- Your goal:
Give the lines of the records that start at the line containing "Screen dimensions: 1046x748" and end after the line containing "[x=176, y=583]" as a JSON list of strings, one string per line, with blank lines omitted.

- Task data:
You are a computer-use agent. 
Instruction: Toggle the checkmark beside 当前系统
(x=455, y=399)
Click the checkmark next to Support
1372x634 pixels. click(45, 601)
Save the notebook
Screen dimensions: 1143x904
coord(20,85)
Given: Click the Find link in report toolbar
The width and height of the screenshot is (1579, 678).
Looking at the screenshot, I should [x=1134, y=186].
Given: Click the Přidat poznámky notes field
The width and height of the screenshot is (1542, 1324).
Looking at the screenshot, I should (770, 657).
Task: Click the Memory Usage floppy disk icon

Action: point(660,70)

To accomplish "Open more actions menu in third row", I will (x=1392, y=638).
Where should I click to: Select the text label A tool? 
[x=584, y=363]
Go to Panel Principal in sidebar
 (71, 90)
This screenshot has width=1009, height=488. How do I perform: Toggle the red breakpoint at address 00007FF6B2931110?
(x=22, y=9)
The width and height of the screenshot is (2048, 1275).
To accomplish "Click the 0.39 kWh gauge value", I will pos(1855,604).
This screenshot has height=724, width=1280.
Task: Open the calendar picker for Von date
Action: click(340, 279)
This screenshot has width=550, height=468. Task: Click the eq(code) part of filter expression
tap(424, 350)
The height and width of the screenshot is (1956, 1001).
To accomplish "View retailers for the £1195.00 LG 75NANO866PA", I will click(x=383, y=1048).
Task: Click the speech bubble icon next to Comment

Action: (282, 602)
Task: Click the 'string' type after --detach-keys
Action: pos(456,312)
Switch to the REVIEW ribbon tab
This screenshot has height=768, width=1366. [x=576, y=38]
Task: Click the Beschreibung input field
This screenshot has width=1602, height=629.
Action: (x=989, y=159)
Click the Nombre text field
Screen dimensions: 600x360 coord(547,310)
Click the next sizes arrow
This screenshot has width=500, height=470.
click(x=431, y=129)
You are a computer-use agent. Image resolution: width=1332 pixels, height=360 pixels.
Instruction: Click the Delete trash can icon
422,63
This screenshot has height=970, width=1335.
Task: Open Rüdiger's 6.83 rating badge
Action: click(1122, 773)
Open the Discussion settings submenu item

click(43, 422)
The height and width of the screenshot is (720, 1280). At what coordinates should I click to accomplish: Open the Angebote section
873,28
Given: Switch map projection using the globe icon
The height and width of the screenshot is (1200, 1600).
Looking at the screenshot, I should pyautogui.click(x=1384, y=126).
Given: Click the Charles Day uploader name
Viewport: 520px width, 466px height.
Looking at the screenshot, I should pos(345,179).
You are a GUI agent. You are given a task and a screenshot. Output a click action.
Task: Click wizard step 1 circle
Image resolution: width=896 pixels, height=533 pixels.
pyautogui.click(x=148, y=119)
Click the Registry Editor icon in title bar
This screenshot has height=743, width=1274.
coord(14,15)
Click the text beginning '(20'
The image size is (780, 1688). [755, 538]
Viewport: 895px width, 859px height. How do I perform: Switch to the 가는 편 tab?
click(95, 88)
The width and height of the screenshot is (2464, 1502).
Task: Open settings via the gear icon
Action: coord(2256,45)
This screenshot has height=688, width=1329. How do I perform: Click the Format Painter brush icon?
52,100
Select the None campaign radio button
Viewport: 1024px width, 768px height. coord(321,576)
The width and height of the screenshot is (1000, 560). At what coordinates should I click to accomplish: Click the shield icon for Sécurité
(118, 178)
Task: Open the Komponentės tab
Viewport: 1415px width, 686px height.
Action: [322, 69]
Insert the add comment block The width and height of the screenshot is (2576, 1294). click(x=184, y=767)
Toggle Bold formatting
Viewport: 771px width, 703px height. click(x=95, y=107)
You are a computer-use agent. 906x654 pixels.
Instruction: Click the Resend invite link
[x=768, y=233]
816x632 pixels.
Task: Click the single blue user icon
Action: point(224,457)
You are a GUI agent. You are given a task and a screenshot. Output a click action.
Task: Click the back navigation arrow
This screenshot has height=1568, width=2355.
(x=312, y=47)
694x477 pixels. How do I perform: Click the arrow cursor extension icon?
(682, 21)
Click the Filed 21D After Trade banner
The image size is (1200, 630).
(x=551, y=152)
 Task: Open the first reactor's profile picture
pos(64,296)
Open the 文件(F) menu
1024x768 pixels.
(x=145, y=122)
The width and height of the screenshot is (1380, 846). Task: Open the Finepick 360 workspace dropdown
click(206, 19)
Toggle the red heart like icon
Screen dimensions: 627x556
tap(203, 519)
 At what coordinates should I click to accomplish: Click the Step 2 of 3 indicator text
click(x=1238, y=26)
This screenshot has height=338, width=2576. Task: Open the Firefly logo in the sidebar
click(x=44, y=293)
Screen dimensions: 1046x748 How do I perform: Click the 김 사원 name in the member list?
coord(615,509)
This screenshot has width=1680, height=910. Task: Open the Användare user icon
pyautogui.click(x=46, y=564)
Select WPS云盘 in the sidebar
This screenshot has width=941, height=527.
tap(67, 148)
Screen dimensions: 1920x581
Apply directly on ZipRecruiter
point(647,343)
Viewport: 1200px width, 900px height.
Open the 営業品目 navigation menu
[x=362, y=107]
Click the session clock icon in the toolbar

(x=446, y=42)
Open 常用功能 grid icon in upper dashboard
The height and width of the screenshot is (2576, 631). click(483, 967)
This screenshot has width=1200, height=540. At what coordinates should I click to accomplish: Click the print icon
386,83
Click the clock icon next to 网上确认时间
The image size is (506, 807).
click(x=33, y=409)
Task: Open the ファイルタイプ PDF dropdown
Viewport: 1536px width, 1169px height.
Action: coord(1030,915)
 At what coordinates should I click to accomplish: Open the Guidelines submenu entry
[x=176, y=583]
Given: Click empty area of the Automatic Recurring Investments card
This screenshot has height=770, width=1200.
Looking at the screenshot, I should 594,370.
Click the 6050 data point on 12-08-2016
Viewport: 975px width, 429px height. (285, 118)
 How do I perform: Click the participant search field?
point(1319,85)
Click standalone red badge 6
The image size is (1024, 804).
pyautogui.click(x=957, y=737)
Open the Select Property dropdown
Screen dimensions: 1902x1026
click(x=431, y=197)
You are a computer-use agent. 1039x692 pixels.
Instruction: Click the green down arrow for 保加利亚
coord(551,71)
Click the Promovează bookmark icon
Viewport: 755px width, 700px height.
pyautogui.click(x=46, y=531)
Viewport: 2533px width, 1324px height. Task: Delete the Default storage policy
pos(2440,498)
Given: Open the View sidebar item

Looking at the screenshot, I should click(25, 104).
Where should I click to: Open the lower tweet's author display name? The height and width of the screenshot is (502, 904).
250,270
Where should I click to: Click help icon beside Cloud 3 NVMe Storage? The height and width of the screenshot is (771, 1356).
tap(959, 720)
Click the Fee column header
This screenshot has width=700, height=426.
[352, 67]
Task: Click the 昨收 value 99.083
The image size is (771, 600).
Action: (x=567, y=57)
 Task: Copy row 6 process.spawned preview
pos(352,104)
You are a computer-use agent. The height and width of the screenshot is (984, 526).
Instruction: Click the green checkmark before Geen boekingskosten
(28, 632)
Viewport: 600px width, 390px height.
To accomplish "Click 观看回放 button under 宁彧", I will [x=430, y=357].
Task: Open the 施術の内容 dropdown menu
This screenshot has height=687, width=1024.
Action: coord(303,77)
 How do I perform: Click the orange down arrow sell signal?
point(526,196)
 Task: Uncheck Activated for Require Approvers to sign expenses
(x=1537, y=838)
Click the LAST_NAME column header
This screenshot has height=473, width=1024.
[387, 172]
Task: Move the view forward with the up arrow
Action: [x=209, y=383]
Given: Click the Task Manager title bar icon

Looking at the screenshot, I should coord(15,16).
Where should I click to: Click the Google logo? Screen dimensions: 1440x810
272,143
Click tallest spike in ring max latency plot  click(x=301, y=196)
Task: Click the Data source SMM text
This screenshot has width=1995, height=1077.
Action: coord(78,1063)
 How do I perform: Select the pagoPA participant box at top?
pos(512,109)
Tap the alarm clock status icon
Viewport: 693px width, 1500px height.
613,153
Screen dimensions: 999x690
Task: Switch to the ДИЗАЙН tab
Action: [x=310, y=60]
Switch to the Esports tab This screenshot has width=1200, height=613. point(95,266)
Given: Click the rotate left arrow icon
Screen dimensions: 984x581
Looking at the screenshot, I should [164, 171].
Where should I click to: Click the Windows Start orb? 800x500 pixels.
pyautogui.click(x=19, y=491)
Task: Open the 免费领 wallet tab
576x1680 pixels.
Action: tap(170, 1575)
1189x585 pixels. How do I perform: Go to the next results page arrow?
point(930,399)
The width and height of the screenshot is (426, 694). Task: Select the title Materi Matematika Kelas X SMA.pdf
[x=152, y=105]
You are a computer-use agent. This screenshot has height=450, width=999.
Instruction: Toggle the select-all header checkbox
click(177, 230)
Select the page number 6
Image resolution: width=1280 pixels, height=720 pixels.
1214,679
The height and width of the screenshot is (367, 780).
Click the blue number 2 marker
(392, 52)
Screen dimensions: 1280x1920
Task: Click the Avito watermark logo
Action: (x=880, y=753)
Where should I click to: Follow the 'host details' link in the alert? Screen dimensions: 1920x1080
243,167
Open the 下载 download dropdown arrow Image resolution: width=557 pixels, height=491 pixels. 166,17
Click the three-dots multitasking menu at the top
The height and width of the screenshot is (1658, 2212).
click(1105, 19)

- Solution to this task:
[
  "Screen dimensions: 1046x748 How do I perform: Click the 김 사원 name in the member list?",
  "coord(615,509)",
  "This screenshot has width=1680, height=910. Task: Open the Användare user icon",
  "pyautogui.click(x=46, y=564)",
  "Select WPS云盘 in the sidebar",
  "This screenshot has width=941, height=527.",
  "tap(67, 148)",
  "Screen dimensions: 1920x581",
  "Apply directly on ZipRecruiter",
  "point(647,343)",
  "Viewport: 1200px width, 900px height.",
  "Open the 営業品目 navigation menu",
  "[x=362, y=107]",
  "Click the session clock icon in the toolbar",
  "(x=446, y=42)",
  "Open 常用功能 grid icon in upper dashboard",
  "The height and width of the screenshot is (2576, 631). click(483, 967)",
  "This screenshot has width=1200, height=540. At what coordinates should I click to accomplish: Click the print icon",
  "386,83",
  "Click the clock icon next to 网上确认时间",
  "The image size is (506, 807).",
  "click(x=33, y=409)",
  "Task: Open the ファイルタイプ PDF dropdown",
  "Viewport: 1536px width, 1169px height.",
  "Action: coord(1030,915)",
  " At what coordinates should I click to accomplish: Open the Guidelines submenu entry",
  "[x=176, y=583]"
]